Today, I’m sharing another typical and traditional Puerto Rican breakfast dish that instantly brings back sweet memories of mornings filled with laughter, music, and the smell of coffee drifting through the air. I’m talking about sorullos, those golden, crispy-on-the-outside, soft-on-the-inside corn fritters that are pure comfort food.
In Puerto Rico, sorullos (also called sorullitos de maíz) are a breakfast staple, though you’ll find them enjoyed any time of day alongside a hot cup of café con leche or dipped into creamy mayo-ketchup sauce. They’re especially common at roadside food stands, where you can find everything from empanadillas to alcapurrias to rellenos de papa… and of course, a tray full of piping hot sorullos ready to make your morning brighter.

Sorullos for Breakfast
I remember growing up, weekends were extra special because that’s when my mom would make sorullos for breakfast. Sometimes she’d sneak a little cheese in the middle, and other times she’d keep it simple. Either way, the house always smelled amazing and you could bet we’d all come running to the kitchen the moment we heard that first sizzle in the oil.
There’s just something about that crunchy bite followed by the soft, slightly sweet center that transports me right back home. It’s the kind of food that makes you close your eyes and smile because it’s not just delicious, it’s full of memories.
Ingredients you will need for Sorullos
One thing I love about this recipe is how simple it is. Just a handful of pantry staples come together to create something truly amazing!
Here’s what you’ll need:
- 1 cup milk (you can use regular, almond, or even coconut milk – coconut is my personal favorite!)
- 1 cup water
- 2 tablespoons sugar (adjust to your taste)
- ¼ teaspoon salt
- 1 tablespoon butter
- 1 cup fine yellow cornmeal (I used Goya brand, but PAN works too)
- ¼ cup shredded cheese (cheddar)
- Oil for frying ( I use avocado oil)
Let’s Make the Sorullo Masa
Before we turn on the heat, mix your milk, water, sugar, salt, and cornmeal together in a pot. Give it a good whisk to make sure there are no lumps. Add your butter, then turn your stove to medium heat.
As it warms up, keep stirring. You’ll notice the mixture thickens quickly. This is when the magic starts! After about 3 to 4 minutes, it’ll begin to pull away from the sides of the pot. That’s your sign that it’s ready.
Turn off the heat and stir in your cheese while the masa is still warm so it melts beautifully into the dough. Then, let it cool just enough to handle.
Shape and Fry the Sorullos
Once it’s cool to the touch, wet your hands lightly with water (or wear gloves) so the masa doesn’t stick. Roll a tablespoon-sized ball and shape it into a small cylinder, kind of like a breadstick.
Repeat until you’ve used all the dough. You should get around 12 sorullos from this batch.
Now heat your oil (about 1½ to 2 inches deep) over medium-high heat. You’ll know it’s ready when a tiny piece of masa sizzles immediately when dropped in. Carefully place your sorullos in the oil, don’t overcrowd the pot, and let them fry until golden brown, about 3 to 4 minutes.
They’ll release easily from bottom once they’re ready. Transfer them to a paper towel-lined plate to drain any extra oil.
The Best Part — Time to Enjoy!
Look at that golden color! So crispy, so beautiful. You can eat these on their own, or make a quick mayo-ketchup dip (equal parts mayo and ketchup – you can even add a touch of garlic for extra flavor).
Pair your sorullos with a warm cup of café con leche (coffee), and you’ve got yourself a traditional Puerto Rican breakfast.
Whether you grew up on the island or are discovering Puerto Rican flavors for the first time, this recipe brings a little taste of Puerto Rico right to your kitchen.

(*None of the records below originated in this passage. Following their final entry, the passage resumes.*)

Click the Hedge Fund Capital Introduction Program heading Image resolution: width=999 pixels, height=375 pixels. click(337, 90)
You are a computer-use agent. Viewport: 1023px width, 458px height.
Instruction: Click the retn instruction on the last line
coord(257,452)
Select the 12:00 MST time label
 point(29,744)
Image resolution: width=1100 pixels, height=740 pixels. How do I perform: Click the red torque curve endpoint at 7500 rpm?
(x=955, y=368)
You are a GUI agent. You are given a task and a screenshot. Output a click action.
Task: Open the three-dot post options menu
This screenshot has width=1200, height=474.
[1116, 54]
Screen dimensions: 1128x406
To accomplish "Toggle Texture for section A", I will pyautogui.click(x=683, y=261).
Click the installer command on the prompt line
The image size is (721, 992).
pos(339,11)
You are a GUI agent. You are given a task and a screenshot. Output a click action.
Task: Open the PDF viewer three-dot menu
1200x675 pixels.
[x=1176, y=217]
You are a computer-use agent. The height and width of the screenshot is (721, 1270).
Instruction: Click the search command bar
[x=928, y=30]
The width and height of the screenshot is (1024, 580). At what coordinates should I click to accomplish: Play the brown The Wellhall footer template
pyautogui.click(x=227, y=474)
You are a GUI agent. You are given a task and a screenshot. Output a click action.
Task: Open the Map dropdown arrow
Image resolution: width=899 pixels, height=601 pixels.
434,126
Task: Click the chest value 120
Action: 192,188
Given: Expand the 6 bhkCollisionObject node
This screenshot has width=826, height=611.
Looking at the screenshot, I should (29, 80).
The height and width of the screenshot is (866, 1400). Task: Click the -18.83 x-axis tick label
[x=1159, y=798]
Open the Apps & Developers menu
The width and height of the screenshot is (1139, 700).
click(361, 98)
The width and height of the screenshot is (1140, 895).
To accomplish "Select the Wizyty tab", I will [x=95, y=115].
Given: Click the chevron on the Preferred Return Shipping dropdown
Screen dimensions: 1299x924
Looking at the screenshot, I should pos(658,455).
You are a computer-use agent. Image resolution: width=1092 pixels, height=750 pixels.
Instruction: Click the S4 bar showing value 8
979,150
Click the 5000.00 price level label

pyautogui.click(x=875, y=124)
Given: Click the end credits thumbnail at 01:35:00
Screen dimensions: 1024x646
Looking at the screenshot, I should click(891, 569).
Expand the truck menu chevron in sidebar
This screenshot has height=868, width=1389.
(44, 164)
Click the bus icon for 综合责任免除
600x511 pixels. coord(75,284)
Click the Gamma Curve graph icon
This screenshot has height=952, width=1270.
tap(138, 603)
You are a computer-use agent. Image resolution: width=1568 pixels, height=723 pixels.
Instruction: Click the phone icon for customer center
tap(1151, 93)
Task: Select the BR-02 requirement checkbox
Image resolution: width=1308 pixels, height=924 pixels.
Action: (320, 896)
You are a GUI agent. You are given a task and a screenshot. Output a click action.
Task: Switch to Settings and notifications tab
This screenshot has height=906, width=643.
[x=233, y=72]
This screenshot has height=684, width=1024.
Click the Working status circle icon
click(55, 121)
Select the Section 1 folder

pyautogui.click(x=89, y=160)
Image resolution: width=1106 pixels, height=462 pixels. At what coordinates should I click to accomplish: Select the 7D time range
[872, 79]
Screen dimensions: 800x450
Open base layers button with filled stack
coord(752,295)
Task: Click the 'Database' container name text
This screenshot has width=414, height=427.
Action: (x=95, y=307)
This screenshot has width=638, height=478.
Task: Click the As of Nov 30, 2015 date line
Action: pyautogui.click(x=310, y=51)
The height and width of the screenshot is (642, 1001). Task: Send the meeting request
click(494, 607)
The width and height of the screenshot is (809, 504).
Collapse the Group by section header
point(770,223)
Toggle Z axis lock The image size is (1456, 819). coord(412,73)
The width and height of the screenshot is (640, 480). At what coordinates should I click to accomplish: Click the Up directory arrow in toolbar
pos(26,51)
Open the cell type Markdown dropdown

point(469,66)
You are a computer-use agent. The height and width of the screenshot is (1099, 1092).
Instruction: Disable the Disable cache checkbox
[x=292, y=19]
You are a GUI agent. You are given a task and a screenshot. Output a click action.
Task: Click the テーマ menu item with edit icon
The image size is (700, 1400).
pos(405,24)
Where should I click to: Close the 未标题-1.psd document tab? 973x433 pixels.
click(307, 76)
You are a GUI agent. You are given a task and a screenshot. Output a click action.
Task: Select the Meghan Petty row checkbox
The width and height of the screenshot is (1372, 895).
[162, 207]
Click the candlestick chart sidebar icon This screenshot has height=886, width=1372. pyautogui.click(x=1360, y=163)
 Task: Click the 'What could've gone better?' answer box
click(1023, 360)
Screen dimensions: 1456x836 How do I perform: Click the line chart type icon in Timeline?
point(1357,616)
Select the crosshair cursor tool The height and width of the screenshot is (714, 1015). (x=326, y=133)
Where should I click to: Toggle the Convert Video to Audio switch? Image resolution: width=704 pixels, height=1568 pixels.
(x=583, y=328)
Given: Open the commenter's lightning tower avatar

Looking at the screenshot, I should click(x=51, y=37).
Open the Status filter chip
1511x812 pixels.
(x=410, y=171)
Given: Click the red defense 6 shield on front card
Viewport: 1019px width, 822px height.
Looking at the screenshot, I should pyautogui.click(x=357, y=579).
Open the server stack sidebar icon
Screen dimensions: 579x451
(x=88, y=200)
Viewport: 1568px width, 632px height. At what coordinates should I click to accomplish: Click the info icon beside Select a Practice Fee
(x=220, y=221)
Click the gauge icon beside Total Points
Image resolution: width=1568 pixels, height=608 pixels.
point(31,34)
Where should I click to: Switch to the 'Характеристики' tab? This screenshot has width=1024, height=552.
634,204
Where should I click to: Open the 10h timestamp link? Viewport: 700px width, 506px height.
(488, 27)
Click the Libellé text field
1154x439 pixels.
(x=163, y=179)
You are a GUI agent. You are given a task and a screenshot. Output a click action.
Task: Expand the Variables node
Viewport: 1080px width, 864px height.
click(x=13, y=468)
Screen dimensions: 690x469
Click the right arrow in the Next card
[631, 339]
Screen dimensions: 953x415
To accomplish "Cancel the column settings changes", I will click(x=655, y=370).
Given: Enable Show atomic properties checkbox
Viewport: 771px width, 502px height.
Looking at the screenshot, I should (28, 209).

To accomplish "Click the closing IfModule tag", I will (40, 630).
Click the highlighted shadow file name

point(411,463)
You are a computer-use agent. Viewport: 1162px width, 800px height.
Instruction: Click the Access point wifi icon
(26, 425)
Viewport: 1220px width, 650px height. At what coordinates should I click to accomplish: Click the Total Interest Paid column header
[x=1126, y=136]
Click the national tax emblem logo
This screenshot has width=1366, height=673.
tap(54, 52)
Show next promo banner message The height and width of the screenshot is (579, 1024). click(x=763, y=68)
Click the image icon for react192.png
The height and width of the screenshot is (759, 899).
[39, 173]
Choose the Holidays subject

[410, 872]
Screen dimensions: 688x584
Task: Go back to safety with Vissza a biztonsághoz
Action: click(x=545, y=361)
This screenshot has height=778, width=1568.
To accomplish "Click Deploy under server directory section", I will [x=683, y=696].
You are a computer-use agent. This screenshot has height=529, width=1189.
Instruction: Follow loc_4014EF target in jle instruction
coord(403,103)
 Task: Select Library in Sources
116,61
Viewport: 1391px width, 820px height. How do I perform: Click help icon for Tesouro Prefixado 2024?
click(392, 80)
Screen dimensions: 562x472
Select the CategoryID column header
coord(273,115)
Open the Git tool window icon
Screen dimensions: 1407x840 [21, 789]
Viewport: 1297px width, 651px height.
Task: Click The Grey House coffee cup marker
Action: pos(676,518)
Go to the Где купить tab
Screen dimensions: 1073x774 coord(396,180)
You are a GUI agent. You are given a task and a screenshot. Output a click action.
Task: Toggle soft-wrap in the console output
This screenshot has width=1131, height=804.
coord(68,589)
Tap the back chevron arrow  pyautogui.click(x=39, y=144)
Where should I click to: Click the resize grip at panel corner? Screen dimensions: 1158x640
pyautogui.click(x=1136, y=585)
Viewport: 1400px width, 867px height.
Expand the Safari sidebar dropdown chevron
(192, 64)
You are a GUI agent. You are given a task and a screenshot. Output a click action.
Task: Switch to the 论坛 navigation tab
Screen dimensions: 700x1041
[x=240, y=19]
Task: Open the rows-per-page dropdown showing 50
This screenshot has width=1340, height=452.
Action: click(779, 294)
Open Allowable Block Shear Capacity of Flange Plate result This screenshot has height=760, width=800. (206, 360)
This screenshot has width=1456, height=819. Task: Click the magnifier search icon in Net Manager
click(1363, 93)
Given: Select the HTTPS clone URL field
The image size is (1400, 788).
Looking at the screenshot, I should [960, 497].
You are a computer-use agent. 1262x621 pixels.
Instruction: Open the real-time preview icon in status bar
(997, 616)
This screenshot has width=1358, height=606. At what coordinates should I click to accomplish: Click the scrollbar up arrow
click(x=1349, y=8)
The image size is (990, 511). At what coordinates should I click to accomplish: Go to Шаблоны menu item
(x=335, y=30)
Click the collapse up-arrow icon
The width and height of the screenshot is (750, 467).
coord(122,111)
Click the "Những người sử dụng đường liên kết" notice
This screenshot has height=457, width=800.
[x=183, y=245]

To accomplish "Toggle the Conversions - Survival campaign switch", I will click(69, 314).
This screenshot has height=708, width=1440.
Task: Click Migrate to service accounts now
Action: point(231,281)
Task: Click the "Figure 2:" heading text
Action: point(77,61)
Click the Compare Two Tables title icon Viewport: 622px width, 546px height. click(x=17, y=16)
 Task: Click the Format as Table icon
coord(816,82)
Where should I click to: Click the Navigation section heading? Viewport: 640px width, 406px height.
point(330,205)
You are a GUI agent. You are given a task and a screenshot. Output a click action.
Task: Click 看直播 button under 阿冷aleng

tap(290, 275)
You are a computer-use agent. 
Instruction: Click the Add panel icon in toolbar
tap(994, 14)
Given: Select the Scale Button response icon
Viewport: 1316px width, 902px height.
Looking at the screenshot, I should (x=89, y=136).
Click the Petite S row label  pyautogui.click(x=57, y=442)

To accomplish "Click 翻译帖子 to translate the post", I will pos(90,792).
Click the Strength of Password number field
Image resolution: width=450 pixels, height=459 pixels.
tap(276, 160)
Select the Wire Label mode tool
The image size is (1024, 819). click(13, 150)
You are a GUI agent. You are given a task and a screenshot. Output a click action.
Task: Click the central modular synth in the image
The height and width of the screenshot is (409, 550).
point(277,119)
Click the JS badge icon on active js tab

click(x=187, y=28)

Want More Puerto Rican Breakfast Favorites?
If you loved making these sorullos, be sure to check out my other traditional breakfast recipes like oatmeal, farina, or crema de maiz.
💖 Yessi
Crispy and Delicious Puerto Rican Sorullos Recipe

Equipment
- 1 frying pan
- 1 tongs
- 1 Mixing Bowl
- 1 Paper Towel lined plate
Ingredients
- 1 cup milk regular, almond, or coconut milk — I love coconut milk!
- 1 cup water
- 2 tablespoons sugar adjust to taste
- ¼ teaspoon salt
- 1 tablespoon butter
- 1 cup fine yellow cornmeal such as Goya or PAN brand
- ¼ cup shredded cheese cheddar or your favorite melty cheese
- Oil for frying I use avocado
Instructions
- In a saucepan (before turning on the heat), combine milk, water, sugar, salt, and cornmeal. Whisk until smooth — no lumps!
- Add butter, then turn the stove to medium heat. Stir continuously as the mixture thickens. After 3–4 minutes, it should start pulling away from the sides of the pot, that’s your sign it’s ready.
- Remove from heat and stir in shredded cheese. Mix well so the cheese melts into the masa.
- Let the dough cool until you can comfortably touch it. Wet your hands with water to prevent sticking. Roll tablespoon-sized portions into smooth balls, then shape them into small cylinders (about the size of a thick breadstick).
- In a deep pan, heat 1½–2 inches of oil over medium-high heat. You’ll know it’s ready when a small piece of dough sizzles immediately.
- Carefully add a few sorullos at a time. Fry for about 3–4 minutes or until golden brown. They’ll float to the top and release easily once done.
- Place on a paper towel-lined plate to absorb excess oil. Serve warm — plain, with mayo-ketchup dip, or alongside a cup of coffee.
Video
Notes
- If you prefer sweeter sorullos, add an extra tablespoon of sugar.
- For a cheesier bite, you can tuck a little bit of cheese inside each sorullo as you are shaping them.
- These are best enjoyed fresh and hot, but you can refrigerate the masa and shape them later.
- Pair them with coffee, hot chocolate, or even as a side for savory dishes like eggs or ham.